At the same time the nation of South Africa has had its foundations rocked with news of the hospitalisation of President Mandela, “Madiba”, “Tata”. The father of the nation, now 92 years of age, was officially unwell. Across the country over fourty nine million South Africans, along with the rest of the watching world, held their breath and whispered prayers for more time. South Africa and the world were not ready to face the future without the leader of their hearts, their conscience, and their belief in miracles. Thankfully the President left the hospital, mercy allowing him more time. Still, a foreshadow of the imminent new reality was felt. The way South Africans would have to see tomorrow, and see the world, without their beloved Madiba, was changing.
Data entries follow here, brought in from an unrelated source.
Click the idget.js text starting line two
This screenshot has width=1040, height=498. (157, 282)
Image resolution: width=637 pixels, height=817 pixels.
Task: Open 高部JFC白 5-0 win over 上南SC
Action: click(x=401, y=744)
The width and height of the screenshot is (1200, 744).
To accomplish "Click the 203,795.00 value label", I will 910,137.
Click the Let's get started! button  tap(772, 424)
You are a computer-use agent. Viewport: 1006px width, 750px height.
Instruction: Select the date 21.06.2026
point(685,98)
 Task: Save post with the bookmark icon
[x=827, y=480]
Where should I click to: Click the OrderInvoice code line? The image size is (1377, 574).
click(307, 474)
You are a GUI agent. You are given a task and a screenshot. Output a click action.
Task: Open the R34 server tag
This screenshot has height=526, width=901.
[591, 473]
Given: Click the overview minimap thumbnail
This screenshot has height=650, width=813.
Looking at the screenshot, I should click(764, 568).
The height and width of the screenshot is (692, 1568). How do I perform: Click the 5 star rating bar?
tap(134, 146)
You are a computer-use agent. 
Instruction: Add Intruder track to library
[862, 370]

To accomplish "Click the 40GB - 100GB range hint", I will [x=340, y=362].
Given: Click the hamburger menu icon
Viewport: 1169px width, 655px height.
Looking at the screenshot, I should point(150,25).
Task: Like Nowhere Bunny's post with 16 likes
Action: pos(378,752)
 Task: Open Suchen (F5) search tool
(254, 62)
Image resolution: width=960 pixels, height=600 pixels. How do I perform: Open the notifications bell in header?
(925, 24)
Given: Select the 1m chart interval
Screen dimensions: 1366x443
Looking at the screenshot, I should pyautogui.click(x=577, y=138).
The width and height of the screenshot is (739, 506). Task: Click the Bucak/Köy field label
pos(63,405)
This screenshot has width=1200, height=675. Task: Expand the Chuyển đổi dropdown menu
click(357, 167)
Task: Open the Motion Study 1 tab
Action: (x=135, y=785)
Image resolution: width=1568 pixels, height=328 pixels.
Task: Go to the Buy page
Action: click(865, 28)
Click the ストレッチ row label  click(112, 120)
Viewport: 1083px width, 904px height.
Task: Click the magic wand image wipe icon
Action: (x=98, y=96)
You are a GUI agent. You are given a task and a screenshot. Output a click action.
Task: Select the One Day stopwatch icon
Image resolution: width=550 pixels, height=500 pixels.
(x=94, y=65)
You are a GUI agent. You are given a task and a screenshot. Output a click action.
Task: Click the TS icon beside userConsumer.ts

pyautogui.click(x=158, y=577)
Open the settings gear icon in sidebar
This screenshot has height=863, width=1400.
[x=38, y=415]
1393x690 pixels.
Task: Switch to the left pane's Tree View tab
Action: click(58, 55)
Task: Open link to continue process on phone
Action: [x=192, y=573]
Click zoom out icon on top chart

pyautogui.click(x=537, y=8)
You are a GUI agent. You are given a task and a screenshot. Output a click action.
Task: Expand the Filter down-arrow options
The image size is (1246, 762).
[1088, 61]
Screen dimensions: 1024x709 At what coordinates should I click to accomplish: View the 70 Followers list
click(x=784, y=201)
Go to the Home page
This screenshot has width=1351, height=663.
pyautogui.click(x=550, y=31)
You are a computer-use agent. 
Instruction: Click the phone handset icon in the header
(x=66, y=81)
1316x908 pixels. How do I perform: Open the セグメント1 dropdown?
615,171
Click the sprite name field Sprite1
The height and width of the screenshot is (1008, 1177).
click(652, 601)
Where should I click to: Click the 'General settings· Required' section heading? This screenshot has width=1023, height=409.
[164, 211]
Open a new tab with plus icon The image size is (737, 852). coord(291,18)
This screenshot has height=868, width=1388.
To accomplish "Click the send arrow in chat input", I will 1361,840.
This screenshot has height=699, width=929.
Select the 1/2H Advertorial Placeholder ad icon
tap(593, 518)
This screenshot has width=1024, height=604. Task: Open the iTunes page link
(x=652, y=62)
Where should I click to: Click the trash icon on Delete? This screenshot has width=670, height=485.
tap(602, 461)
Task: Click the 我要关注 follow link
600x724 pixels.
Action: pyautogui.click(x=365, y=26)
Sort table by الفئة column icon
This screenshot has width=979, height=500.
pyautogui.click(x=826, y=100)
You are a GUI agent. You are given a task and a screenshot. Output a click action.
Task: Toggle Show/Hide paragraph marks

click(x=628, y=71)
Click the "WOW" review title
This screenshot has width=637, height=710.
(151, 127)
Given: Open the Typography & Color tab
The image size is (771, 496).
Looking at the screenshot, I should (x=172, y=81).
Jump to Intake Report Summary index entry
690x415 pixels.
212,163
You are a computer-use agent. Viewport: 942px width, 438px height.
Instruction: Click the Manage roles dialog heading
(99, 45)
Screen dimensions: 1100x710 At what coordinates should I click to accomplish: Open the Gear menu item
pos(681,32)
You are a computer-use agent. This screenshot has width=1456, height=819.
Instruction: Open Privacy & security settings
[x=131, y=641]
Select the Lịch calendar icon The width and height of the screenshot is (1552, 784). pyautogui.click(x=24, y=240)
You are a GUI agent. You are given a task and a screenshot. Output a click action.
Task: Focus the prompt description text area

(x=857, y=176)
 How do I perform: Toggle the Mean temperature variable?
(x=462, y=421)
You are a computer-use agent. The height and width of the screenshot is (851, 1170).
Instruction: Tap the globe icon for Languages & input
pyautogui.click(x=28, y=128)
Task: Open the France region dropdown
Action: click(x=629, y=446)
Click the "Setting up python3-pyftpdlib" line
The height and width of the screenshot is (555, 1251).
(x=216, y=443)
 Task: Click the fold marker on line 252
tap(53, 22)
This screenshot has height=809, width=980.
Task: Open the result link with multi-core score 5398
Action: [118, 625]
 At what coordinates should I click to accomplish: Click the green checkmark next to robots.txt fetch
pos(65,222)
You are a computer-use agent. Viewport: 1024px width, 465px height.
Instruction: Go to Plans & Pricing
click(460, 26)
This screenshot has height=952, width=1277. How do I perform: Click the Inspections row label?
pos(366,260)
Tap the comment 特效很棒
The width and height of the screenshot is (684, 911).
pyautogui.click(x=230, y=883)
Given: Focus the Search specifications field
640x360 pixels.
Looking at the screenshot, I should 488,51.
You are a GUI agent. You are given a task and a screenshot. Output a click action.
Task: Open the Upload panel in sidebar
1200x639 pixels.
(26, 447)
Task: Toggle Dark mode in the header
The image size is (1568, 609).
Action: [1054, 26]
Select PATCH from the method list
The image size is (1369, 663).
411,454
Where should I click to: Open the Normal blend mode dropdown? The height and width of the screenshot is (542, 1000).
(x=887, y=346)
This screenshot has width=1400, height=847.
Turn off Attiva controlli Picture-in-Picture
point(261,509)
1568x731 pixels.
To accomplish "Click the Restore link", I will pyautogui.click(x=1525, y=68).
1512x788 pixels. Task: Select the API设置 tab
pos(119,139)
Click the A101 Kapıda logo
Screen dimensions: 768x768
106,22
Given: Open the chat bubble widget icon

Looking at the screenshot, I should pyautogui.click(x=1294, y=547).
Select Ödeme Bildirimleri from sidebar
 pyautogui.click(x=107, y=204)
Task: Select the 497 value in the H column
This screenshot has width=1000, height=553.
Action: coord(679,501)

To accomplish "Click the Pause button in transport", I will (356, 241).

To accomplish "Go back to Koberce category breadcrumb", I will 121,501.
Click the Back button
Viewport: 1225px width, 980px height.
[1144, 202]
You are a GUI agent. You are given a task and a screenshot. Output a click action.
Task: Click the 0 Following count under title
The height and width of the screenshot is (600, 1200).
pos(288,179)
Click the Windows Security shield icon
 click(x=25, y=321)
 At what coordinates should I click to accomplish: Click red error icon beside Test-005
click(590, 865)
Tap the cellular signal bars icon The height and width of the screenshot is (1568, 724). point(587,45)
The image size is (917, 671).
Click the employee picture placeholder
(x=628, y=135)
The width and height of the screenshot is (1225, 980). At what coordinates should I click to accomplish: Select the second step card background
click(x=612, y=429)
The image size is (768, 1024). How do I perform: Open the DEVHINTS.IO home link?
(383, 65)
And in Davos, as the leaders of the world’s economies and corporate ambitions gather for the 2011 World Economic Forum, together they work to understand and navigate the “New Reality”. The past three years have shaken the foundations of how we see the world as a place of power, place of presumed security, and presumed financial comfort. But the way we see the world has changed. Profoundly.

With that change has come a shift in where we now look to for inspiration. As shared with CNN’s Richard Quest in an intimate one-on-one interview in Davos, Klaus Schwab, founder of the WEF confesses that the speakers he is most looking forward to hearing from are “the religious leaders whom we have here, not necessarily the politicians. Because if you want to get inspired I think it has to be based on a kind of change of values, (sic), and we need a kind of reform of our classical approach to what we have responsibilities for.”

The way we see the world in 2011, and beyond, is not about where we travel, where we visit. It is not about stories we share about what we have seen.

Instead it is about where we stand, here and now, and how we look at the world differently. The difference is not just in how the world around us reshapes. But how we open our eyes, and minds, and hearts to look at the same sight with different meaning. It may be with greater compassion. It may be with greater understanding. It may be with greater curiosity.

Whatever it is, it is in our hands. And in our eyes.